Tradition and Rebellion: Accepting Personal and Communal Responsibility

Your station in society dictates your personal responsibilities. You also have responsibilities to a community beyond yourself. How do you prioritize?


You have thoroughly examined both Shakespeare's Henry IV, Part 1 and the American Revolution for independence. You have begun to see how the themes of both the play and the war era not only overlap but speak to universal issues that cross boundaries of time, place and culture. Now is your chance to purposely weave these threads between the play, the history and yourself. The process you will follow is outlined for you in three parts. Your response to each part should:

  • be ONE PAGE long.

  • include succinct, smoothly blended text references.

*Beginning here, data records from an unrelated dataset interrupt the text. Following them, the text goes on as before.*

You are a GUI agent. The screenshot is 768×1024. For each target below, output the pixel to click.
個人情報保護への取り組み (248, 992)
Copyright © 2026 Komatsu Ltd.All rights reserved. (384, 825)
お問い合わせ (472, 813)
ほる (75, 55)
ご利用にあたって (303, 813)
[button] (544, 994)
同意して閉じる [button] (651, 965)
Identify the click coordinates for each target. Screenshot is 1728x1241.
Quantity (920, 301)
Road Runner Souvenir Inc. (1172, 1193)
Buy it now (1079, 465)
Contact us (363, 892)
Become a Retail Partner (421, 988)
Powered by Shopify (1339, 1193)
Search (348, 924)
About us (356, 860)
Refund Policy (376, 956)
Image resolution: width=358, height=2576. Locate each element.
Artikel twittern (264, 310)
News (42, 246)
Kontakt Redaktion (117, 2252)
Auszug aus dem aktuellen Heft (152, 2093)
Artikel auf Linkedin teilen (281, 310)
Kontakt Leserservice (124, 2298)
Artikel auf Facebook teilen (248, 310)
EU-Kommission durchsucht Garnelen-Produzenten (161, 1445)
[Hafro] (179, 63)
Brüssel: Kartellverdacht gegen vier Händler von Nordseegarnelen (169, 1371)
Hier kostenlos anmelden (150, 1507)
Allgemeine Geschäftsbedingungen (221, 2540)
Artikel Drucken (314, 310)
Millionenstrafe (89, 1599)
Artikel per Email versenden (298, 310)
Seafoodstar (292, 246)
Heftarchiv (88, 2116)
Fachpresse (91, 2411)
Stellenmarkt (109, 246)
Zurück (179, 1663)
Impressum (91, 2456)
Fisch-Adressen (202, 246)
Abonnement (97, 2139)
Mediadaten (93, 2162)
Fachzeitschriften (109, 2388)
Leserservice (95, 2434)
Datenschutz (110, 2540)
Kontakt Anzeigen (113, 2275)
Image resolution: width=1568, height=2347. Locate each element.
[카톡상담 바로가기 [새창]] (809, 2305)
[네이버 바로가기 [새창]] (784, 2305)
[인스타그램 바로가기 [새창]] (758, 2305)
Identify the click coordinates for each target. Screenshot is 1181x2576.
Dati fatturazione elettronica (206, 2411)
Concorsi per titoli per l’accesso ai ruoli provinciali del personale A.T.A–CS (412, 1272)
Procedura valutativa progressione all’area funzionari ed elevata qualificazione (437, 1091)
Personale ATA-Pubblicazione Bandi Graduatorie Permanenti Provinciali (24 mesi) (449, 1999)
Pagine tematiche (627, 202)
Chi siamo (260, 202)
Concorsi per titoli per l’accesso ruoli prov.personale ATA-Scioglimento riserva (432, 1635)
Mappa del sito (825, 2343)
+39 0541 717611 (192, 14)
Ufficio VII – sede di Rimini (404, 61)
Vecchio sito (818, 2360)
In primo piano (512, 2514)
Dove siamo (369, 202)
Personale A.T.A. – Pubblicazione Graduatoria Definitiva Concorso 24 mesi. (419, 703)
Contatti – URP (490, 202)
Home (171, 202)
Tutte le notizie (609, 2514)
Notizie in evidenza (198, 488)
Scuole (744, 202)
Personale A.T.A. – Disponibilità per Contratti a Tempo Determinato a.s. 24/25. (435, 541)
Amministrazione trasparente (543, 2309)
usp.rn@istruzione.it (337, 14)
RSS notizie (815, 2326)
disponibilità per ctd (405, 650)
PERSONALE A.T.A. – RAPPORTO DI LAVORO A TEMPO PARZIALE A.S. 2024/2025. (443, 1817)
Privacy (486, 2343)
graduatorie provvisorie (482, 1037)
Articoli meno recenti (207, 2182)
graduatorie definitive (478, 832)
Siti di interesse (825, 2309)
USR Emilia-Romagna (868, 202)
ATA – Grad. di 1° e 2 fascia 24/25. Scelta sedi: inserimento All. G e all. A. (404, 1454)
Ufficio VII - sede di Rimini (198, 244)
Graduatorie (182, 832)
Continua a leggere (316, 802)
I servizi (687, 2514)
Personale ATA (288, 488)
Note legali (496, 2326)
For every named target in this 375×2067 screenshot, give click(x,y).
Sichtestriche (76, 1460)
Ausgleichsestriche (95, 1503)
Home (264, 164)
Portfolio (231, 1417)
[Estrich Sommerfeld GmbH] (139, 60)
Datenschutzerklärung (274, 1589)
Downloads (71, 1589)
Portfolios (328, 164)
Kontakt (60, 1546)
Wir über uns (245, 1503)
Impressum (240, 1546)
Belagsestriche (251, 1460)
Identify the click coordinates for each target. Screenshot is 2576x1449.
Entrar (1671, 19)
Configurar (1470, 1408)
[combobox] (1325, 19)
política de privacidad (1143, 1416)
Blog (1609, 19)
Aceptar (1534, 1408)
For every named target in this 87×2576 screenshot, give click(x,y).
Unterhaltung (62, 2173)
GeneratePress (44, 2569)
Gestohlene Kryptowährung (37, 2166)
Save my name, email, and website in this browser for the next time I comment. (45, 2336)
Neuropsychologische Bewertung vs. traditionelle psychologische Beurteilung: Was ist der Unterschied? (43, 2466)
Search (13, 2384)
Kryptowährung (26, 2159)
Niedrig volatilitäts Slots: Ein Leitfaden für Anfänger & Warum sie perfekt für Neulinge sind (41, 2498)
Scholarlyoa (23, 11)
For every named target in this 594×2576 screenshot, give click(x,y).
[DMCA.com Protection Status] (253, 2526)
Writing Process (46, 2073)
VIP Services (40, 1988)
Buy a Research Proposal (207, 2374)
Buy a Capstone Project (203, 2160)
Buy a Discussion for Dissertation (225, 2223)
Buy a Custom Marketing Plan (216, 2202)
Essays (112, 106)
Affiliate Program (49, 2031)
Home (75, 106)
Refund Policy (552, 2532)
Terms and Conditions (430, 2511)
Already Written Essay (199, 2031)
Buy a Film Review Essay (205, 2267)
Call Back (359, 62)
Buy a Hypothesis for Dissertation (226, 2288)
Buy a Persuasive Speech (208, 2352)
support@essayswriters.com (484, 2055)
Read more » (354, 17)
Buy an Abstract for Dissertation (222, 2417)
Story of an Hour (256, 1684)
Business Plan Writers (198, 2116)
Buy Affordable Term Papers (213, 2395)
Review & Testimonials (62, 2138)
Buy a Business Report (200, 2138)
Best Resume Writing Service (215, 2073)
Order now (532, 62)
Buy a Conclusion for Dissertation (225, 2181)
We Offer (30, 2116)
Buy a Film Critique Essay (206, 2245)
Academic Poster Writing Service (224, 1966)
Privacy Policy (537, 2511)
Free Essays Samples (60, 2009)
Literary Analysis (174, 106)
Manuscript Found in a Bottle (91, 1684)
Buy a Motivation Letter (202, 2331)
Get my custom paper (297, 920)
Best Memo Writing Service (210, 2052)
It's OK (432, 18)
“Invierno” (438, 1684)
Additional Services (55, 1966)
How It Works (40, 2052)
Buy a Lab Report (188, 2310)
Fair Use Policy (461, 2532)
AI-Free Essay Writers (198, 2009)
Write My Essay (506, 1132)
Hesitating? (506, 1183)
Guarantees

  • be proofread for spelling and grammatical errors.

  • be written in the first person singular (do not use "you" or "we").



Part I: Explain how Hal finally chooses to balance his personal and princely responsibilities. What does he learn about honor? How does synthesize the versions of honor that have been discussed and portrayed in the play? Consider the different “stories” about honor that we’ve read: what is honor according to Falstaff? To Henry? To Hotspur?



Part II: How do the founders, or some other North American colonial group—you choose—strike this balance between personal and communal responsibility? Are the members of this group people of honor? How do you know?



Part III: How will you do it? What have you learned about your personal or communal responsibility from these courses of study? Do you relate to…Hal? Falstaff? Kate? Henry? Abigail? The Regulators? A founding father? [Relating to one of these people doesn’t mean that you do what s/he does; but that you learn from what they’ve done.]